Every angry word my mind has deemed too risky to say aloud is kept contained behind my body’s chronically contracted abdominal wall. Sometimes, a few angry words get squeezed out and run rampant around my mind—reverberating until I forget they were originally meant for someone else. My mind thinks: for being a prison, the body sure does a shitty job of keeping things locked up.
But my mind forgets that it created the ineffectual policies that are responsible for this body-prison-overcrowding in the first place (don’t say angry words, don’t show fear, work is your primary source of value…). And my mind refuses to make upgrades to the facilities or to do any basic maintenance at all (exercise, vitamins). Maybe my body is really being kept imprisoned by my mind!
Or maybe prison is the wrong metaphor entirely.
I, System.
Maybe ‘I’ am a library—with a ‘body’ section and a ‘mind’ section5—where a wealth of knowledge and experience is kept secure and accessible to my greater whole.
The tiny joints of my feet, for instance, retain memories of beach sand, roller skates, stubbed toes, and wet socks. The respirating tissues of my lungs and diaphragm contain, in tandem, memories of hearty laughter and of heaving aloneness.

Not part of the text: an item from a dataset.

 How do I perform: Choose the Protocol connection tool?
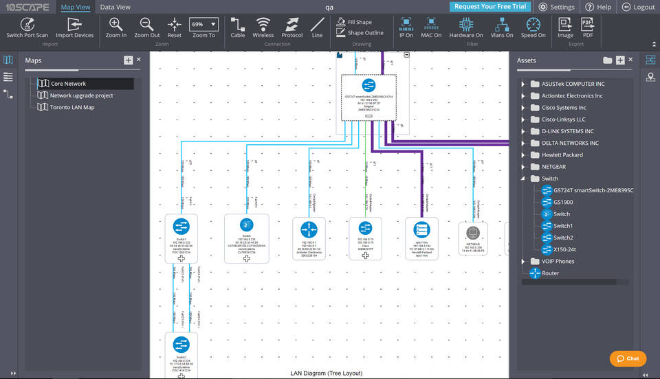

The very pupils of my eyes contain decades of expansion and contraction according to my surroundings and circumstances. To say nothing at all of the aeons of ancestral experience distilled and encoded into my DNA.

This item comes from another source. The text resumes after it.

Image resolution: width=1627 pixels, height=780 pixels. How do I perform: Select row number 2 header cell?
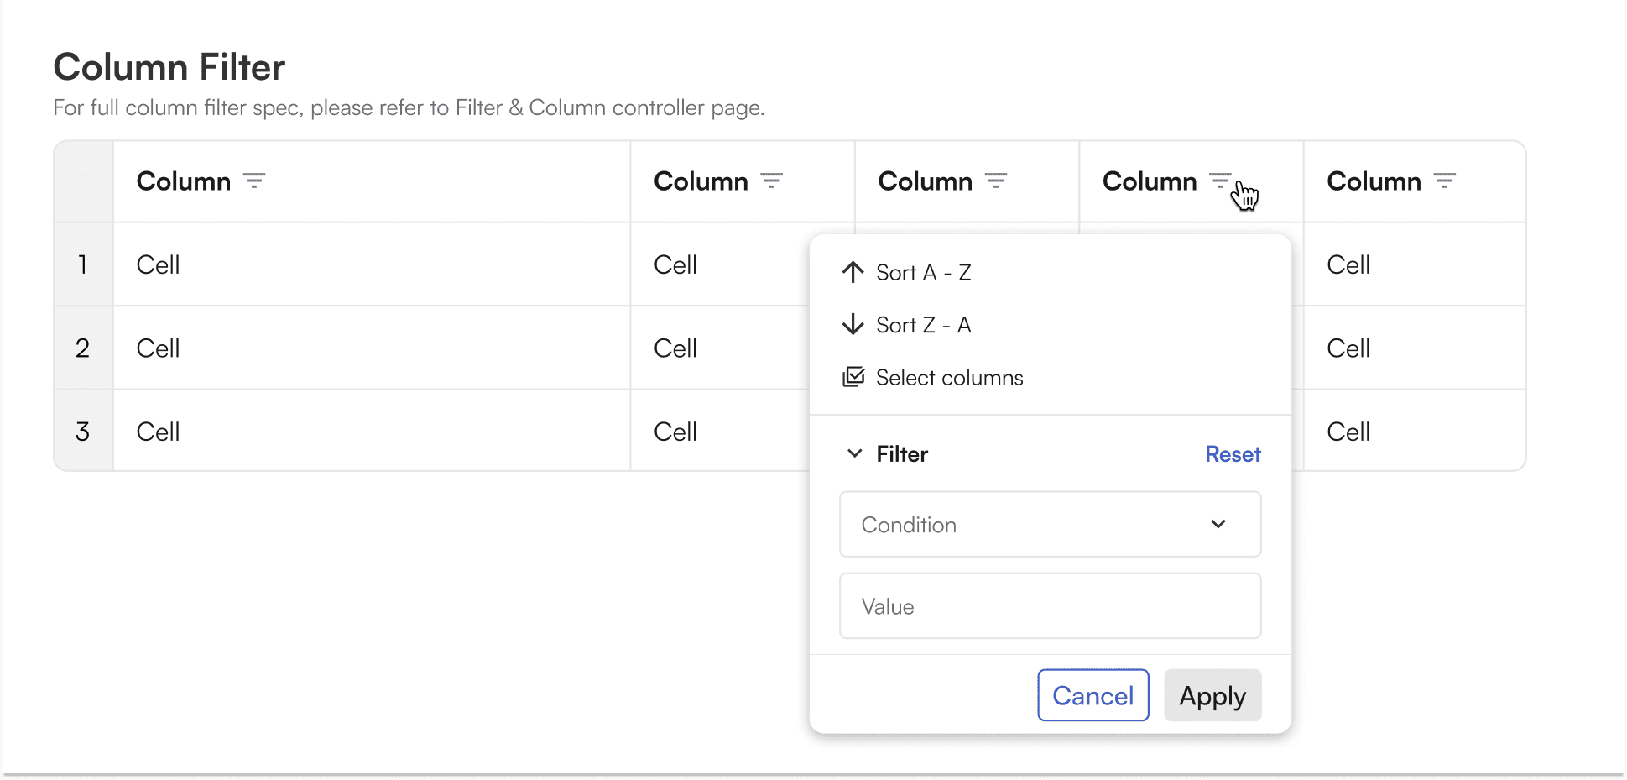point(83,348)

But a library is still a tool whose use must be learned; it is a system, not a shelter.
If my mind sees my body simply as a difficult-to-maintain shelter rather than as the page upon which all of its experiences are written (as well as the pen—and hand—that does the writing) then of course the mind will be blind to the greater importance of its role as the body’s caretaker. And if the body is continually disrespected and ignored by the mind, of course it will stop offering up instinctive suggestions or intuitive understanding to the mind’s conscious awareness.
Maybe the task ahead of me then, is to learn my mind-body system—how does my mind affect my body and vice versa? What has my body been trying to tell my mind this whole time, if my mind had only been listening? How can my body help my mind manifest itself most effectively out in physical reality? How can my mind and body both relax into a mutually trusting symbiosis?
These are big questions, but using the hands of my body to write them down here seems like a good place to start looking for the answers my mind needs.
Perhaps, in the end, ‘I’ will discover that my mind is in fact already integrated directly into the system of universal knowledge—via my body.
I think there is probably an entire spectrum of human love-hate relationships with our minds and bodies.
I plan to donate my body to science, even if it means it gets abused for some weird industrial or capitalistic purpose—I still think that’s more useful than rotting in the ground. This plan of mine, though, upsets my husband on a level I cannot seem to comprehend, and I think this is one of the most illustrative anecdotes of the difference between his and my lived experience of the mind-body problem.
Or, more likely, the body-problem lens is itself a consequence of self-reinforcing life experiences.
As a modern American adult, I feel strongly that being able to choose potato chips and frosting for dinner is the best consolation prize for having to put up with U.S. politics. Play stupid games, win stupid prizes.